======== DATASET ENTRIES

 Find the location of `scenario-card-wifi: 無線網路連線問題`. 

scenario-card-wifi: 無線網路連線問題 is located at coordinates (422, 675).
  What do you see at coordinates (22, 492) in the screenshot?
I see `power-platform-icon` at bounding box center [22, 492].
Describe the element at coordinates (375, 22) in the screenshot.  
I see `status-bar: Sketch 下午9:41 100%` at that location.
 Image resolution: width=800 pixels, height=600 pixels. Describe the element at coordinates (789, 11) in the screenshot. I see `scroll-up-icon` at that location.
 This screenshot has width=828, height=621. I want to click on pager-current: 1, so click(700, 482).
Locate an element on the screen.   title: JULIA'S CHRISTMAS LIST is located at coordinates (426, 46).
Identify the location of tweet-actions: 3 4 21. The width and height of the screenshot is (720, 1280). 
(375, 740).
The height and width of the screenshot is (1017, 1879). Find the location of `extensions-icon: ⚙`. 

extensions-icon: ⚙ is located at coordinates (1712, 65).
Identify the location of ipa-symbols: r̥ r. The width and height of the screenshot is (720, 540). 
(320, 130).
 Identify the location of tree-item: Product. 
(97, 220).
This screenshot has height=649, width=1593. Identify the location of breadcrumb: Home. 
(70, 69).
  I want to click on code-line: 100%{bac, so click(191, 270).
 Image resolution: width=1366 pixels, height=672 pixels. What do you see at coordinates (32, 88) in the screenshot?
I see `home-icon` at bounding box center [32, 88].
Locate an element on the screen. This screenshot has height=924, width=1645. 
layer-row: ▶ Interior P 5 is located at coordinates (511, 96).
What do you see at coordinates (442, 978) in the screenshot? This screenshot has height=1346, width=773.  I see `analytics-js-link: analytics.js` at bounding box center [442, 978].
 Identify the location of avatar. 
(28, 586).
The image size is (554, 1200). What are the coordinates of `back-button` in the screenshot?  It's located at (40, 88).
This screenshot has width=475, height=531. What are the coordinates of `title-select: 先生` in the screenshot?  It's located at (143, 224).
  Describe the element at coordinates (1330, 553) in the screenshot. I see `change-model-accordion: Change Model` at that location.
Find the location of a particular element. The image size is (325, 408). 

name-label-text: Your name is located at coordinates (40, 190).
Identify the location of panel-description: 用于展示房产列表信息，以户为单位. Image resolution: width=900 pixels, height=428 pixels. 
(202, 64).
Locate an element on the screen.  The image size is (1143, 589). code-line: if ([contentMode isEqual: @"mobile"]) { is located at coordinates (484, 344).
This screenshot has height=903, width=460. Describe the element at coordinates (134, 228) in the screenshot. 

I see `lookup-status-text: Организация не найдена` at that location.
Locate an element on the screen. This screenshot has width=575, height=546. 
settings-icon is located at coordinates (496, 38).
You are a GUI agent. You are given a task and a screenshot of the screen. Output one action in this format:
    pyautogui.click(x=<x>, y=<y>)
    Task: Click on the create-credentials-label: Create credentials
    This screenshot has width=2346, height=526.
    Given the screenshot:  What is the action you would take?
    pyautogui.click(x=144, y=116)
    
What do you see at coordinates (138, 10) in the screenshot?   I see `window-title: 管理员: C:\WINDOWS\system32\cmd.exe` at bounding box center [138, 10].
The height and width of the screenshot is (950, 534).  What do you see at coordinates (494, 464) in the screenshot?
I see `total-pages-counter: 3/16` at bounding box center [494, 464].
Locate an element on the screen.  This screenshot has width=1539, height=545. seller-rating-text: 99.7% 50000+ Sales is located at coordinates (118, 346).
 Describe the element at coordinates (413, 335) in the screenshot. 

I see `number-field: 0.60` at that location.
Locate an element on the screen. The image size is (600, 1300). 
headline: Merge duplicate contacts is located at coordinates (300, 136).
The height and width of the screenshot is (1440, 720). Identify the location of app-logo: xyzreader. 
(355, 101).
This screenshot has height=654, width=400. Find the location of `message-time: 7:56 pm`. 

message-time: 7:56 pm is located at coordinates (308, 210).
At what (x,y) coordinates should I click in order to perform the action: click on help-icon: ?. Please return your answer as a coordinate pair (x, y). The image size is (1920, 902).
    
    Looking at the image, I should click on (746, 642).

================

** TASK PROMPT **
Please select every line of the listing above that contains the string "title", matching case exactly, and copy each one.

** WRITTEN SOLUTION **
Locate an element on the screen.   title: JULIA'S CHRISTMAS LIST is located at coordinates (426, 46).
This screenshot has width=475, height=531. What are the coordinates of `title-select: 先生` in the screenshot?  It's located at (143, 224).
What do you see at coordinates (138, 10) in the screenshot?   I see `window-title: 管理员: C:\WINDOWS\system32\cmd.exe` at bounding box center [138, 10].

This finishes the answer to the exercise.